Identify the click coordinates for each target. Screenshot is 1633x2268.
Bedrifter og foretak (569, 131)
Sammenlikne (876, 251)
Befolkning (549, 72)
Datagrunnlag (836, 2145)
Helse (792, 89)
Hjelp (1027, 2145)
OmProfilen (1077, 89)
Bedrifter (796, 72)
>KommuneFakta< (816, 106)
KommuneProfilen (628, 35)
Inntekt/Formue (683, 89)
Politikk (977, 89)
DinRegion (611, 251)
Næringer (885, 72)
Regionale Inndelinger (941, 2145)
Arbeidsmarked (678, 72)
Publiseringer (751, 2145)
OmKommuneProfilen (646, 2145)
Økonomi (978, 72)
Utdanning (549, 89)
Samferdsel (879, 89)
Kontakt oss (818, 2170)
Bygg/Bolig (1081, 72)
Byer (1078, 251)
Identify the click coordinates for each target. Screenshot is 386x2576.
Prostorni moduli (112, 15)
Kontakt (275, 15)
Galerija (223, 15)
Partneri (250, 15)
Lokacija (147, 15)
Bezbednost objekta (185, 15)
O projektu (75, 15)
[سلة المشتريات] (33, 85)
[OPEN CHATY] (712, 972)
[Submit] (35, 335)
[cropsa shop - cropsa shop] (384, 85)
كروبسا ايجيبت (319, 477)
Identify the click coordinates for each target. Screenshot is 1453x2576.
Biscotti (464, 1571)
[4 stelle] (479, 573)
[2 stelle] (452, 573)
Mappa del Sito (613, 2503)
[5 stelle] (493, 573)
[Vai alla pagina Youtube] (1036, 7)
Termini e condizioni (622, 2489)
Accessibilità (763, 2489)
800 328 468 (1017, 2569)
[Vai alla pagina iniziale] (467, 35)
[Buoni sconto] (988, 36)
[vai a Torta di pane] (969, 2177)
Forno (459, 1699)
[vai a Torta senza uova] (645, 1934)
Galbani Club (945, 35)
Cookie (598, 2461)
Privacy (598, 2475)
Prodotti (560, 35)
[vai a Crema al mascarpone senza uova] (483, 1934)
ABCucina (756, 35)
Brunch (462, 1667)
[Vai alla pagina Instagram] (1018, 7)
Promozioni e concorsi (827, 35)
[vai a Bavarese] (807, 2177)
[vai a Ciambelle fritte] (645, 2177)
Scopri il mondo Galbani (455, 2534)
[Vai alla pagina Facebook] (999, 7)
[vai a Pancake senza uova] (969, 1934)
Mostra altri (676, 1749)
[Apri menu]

### AIM OF THE TASK
Out of the data above, transcribe exactly and only the lines starting with the line that has "Sammenlikne (876, 251)" and going on through the line that has "Galbani Club (945, 35)", both included.

### EXERCISE OUTPUT
Sammenlikne (876, 251)
Befolkning (549, 72)
Datagrunnlag (836, 2145)
Helse (792, 89)
Hjelp (1027, 2145)
OmProfilen (1077, 89)
Bedrifter (796, 72)
>KommuneFakta< (816, 106)
KommuneProfilen (628, 35)
Inntekt/Formue (683, 89)
Politikk (977, 89)
DinRegion (611, 251)
Næringer (885, 72)
Regionale Inndelinger (941, 2145)
Arbeidsmarked (678, 72)
Publiseringer (751, 2145)
OmKommuneProfilen (646, 2145)
Økonomi (978, 72)
Utdanning (549, 89)
Samferdsel (879, 89)
Kontakt oss (818, 2170)
Bygg/Bolig (1081, 72)
Byer (1078, 251)
Identify the click coordinates for each target. Screenshot is 386x2576.
Prostorni moduli (112, 15)
Kontakt (275, 15)
Galerija (223, 15)
Partneri (250, 15)
Lokacija (147, 15)
Bezbednost objekta (185, 15)
O projektu (75, 15)
[سلة المشتريات] (33, 85)
[OPEN CHATY] (712, 972)
[Submit] (35, 335)
[cropsa shop - cropsa shop] (384, 85)
كروبسا ايجيبت (319, 477)
Identify the click coordinates for each target. Screenshot is 1453x2576.
Biscotti (464, 1571)
[4 stelle] (479, 573)
[2 stelle] (452, 573)
Mappa del Sito (613, 2503)
[5 stelle] (493, 573)
[Vai alla pagina Youtube] (1036, 7)
Termini e condizioni (622, 2489)
Accessibilità (763, 2489)
800 328 468 (1017, 2569)
[Vai alla pagina iniziale] (467, 35)
[Buoni sconto] (988, 36)
[vai a Torta di pane] (969, 2177)
Forno (459, 1699)
[vai a Torta senza uova] (645, 1934)
Galbani Club (945, 35)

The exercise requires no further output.